Even in Manhattan, a building can go stale.
In Midtown South, for example, a commercial property can amass a litany of blue-chip legal practices and financial services firms in one decade, and then, 10 years later, watch as its tenant portfolio withers in prestige.
Take 2 Park Avenue. The building once served as the base of operations for Newsday and Times Mirror Inc. back in the 1980s and 1990s and more recently for The Hartford, the Connecticut-based insurance company.
But newspapers and insurance companies are far from lustrous in a real estate market that has seen an influx of younger and savvier tech companies infiltrate an area like Midtown South, which boasted the lowest vacancy rate in the country in the third quarter of 2011, according to a Cushman & Wakefield report released in October.
“Like anything else in life, things go stale, and you need a fresh face,” said David E. Green, 47, an executive director at Cushman & Wakefield who has also worked for Sutton & Edwards, Harry Macklowe and others through his 25-year career in the business.

********

• Challenge 1: Rewrite both records with "sidebar" swapped for "side panel", leaving everything else as it is. Omit the pictures from your answer.

• Source material:

********

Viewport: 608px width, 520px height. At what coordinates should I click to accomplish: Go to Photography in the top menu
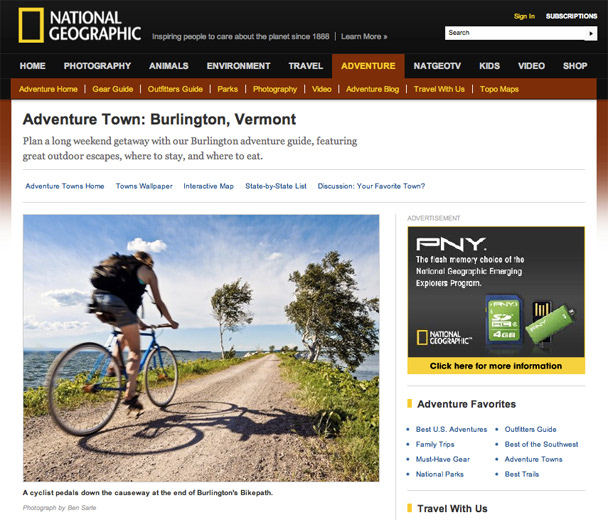[x=97, y=66]
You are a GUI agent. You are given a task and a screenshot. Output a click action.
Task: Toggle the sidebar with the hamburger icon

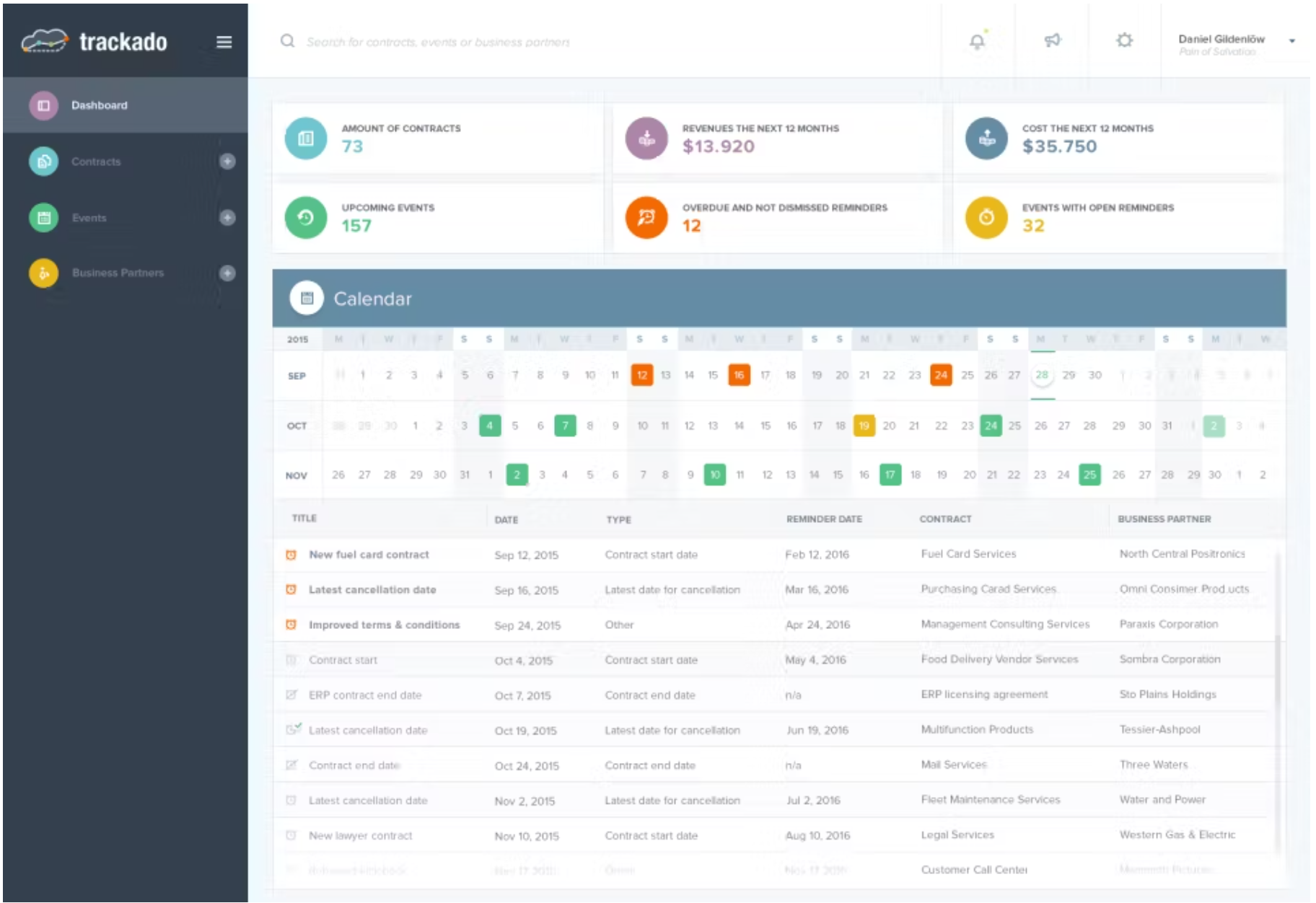pos(224,41)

********

• Challenge 2: Carry on the article about aging Midtown South office buildings from its last sentence.

• Final result 1:
Viewport: 608px width, 520px height. At what coordinates should I click to accomplish: Go to Photography in the top menu
[x=97, y=66]
You are a GUI agent. You are given a task and a screenshot. Output a click action.
Task: Toggle the side panel with the hamburger icon

pos(224,41)

• Final result 2:
Mr. Green and a Cushman & Wakefield team became the exclusive leasing agents for 2 Park Avenue in 2010. This was Mr. Green’s second time working with the vibrantly designed, landmarked, Art Deco building, the first coming during his time at Vornado Realty Trust, which owned the building then (Morgan Stanley Prime Property Fund now owns 2 Park Avenue).
When the Hartford agreed to take 90,000 square feet at 277 Park Avenue, moving its Manhattan headquarters uptown, it left three floors of vacant space on the hands of Mr. Green and the Cushman & Wakefield team.
Luckily for them, online retailer the Gilt Groupe, which offers its members discounts on top designer apparel and other deals, was a subtenant in 2 Park Avenue. The company had subleased 50,000 square feet from Yahoo, and with Gilt’s growing profile, was looking to take on even more space.
“They felt that in the last few years the building had started to redevelop, the area had become more cool, more hip, they felt that they were part of that,” he said.
“Staying there was the right thing to do—staying and expanding,” he added.
And expand they did. The company eventually agreed to take 98,000 square feet and two additional floors. In Mr. Green’s mind, having Gilt Groupe expanding in 2 Park Avenue was just as invaluable as a multimillion dollar capital improvement plan. The building officials had already renovated its lobby prior to Cushman & Wakefield’s arrival, he said.
“The physical changes had already been done, but we had reinforced in the marketplace that 2 Park was a cool place to be and come to, which is why it resulted in the kind of the tenants that we got,” added Mr. Green.
Securing Gilt was enough to lure designer Kate Spade away from her old headquarters at 48 West 25th Street and relocate to 86,000 square feet of space at 2 Park Avenue.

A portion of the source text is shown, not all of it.